2009

Author(s): Freeman J, Guzman A

The climate change debate in the United States has now moved beyond arguments about whether climate change is real and man-made to focus on what the country should do about the threat. This Essay takes on and debunks the "climate change winner" argument. That argument asserts that the United States is likely to fare well in a warmer world, at least compared to most other states, and therefore should invest less, rather than more, in mitigation efforts. We explain that existing estimates of the impact of climate change on the United. States systematically understate the likely economic impact of climate change, and we provide rough estimates of what a more complete accounting would reveal. Existing estimates fail to account for a variety of the costs that climate change will impose, and ignore the ways in which climate change impacts abroad are likely to spill over into the United States. By looking more carefully at these omitted costs, this Essay shows that the United States, acting in its own self-interest, should try to combat climate change.

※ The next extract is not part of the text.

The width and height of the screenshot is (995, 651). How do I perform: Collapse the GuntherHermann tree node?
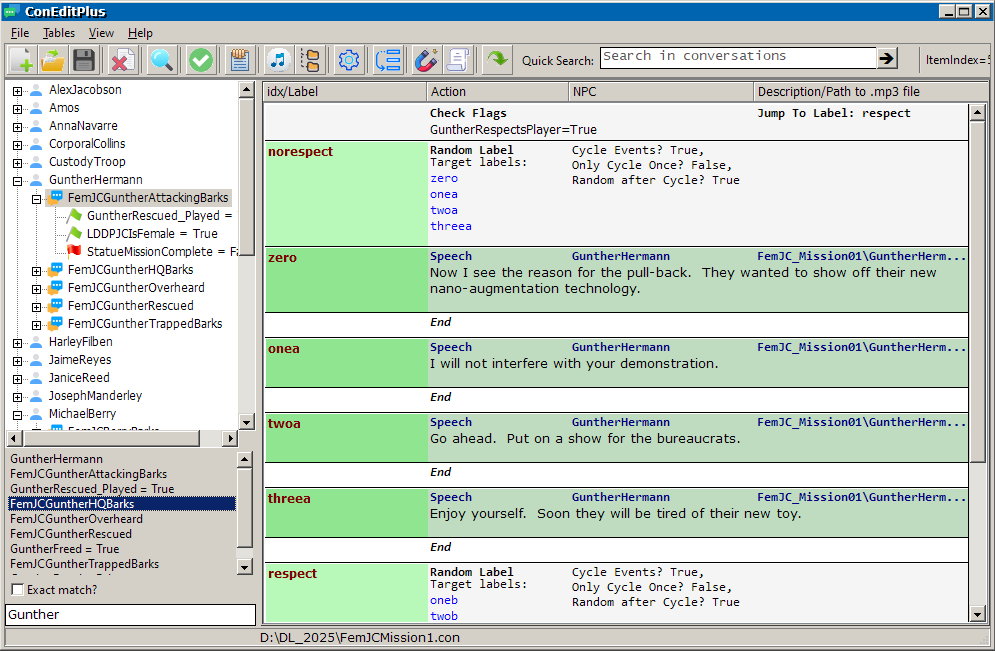pos(18,180)
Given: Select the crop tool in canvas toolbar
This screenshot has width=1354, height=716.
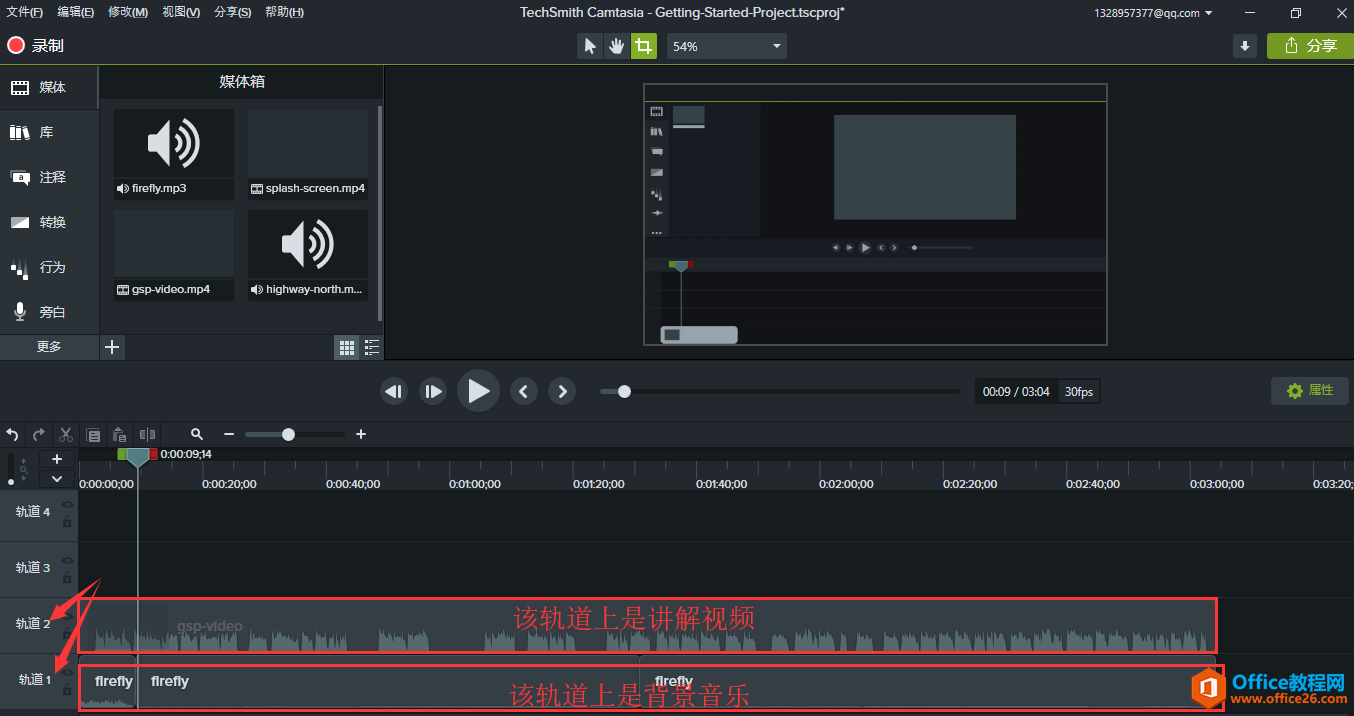Looking at the screenshot, I should 644,46.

A more complete accounting of the costs reveals that the United States would be better off paying the full cost of climate change mitigation (if doing so were possible) rather than allowing the world to continue in a "business as usual "fashion. This conclusion is even stronger if Europe and perhaps the rest of the Organisation for Economic Co-operation and Development (OECD) are assumed to shoulder some of the costs. The point is not that the United States or the OECD should actually bear these costs alone, or even that it would. be possible to do so, but rather that there is a strong case for action by the United States even if some countries refuse to cooperate. This Essay shows that the United States has reason to take prompt and aggressive action to address climate change, not out of benevolence or guilt, but out of self-interest.